**TEXTAUSZUG:**
Thüringische Landeszeitung (Unstrut-Hainich-Kreis)
Die meisten Schäfer kämpfen ums wirtschaftliche Überleben
Berufsstand erlebt seinen Niedergang – Trotzdem werden wieder Landesmeisterschaften im Hüten ausgetragen
HOHENFELDEN/ERFURT. Dem 26. Thüringer Schäfertag am 5. August auf dem Gelände des Thüringer Freilichtmuseums Hohenfelden sehen die Schäfer durchaus mit gemischten Gefühlen entgegen: Einerseits schätzen sie die Veranstaltung als Schaufenster, als Möglichkeit zur Außendarstellung. Andererseits aber bildet der Tag aus ihrer Sicht eine Realität ab, die es so immer weniger gibt.
Landesweit ist die Gesamtzahl der Schafe von 244 000 Tieren im Jahr 2000 auf 120000 (2016) gesunken – und längst hat auch das Bild vom Schäfer, der den lieben langen Tag draußen bei seinen Tieren sein kann, Risse bekommen. Immer häufiger sind Schäfer gezwungen, ihre Tiere einzukoppeln und nebenher andere Arbeiten zu erledigen. Und immer weniger Schafhalter beherrschen die Kunst des klassischen Hütens.
Vorjahressieger ist gesetzt
Das schlägt sich auch in der Teilnahme am Berufswettbewerb nieder. Zwar wird es auch in diesem Jahr wieder die Landesmeisterschaft im Hüten geben. Doch bereits bei den Regionalausscheiden zeigen sich die Probleme des Berufsstandes: So richten die Regionen Mitte und Nord am 29. Juli in Issersheiligen (Unstrut-hainich-kreis) nur deshalb zum zweiten Mal gemeinsam einen Wettbewerb aus, weil sich sonst nicht mehr genügend Schäfer dafür fänden.
„Die Schäfer brechen mehr und mehr weg“, sagt Christophjohannes Ingelmann vom Landesverband Thüringer Schafzüchter. „Die Hütehaltung ist personell kaum noch zu schaffen. Vor allem nicht von den Schäfern, die quasi Alleinunterhalter sind.“In Südthüringen stehe mit Schäferfacharbeiter Holger Biermann, der sich am 16. Juli in Geisa für die Landesmeisterschaft qualifizierte, derweil der Sieger schon fest. Mit Herbert Kind aus Königsee ist zudem der Vorjahressieger gesetzt.
In Ostthüringen werden die Regionalmeisterschaften an diesem Samstag in der Schäferei Kind in Königsee (Landkreis Saalfeld-rudolstadt) ausgetragen. Beim Landesfinale des Berufswettbewerbs müssen die Teilnehmer dann wieder eine Mutterschafherde von Schäfermeister Gerd Kößler aus Osthausen/wülfershausen im Ilmkreis aus dem Pferch treiben und mit ihnen verschiedene Aufgaben meistern.

**AUFGABENSTELLUNG:**
Wann und wo findet laut dem Zeitungsartikel über die Thüringer Schäfer der 26. Thüringer Schäfertag statt?

**MATERIAL:**

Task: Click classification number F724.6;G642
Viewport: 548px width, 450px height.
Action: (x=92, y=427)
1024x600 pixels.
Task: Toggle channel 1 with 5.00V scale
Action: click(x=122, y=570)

**LÖSUNG:**
Am 5. August auf dem Gelände des Thüringer Freilichtmuseums Hohenfelden.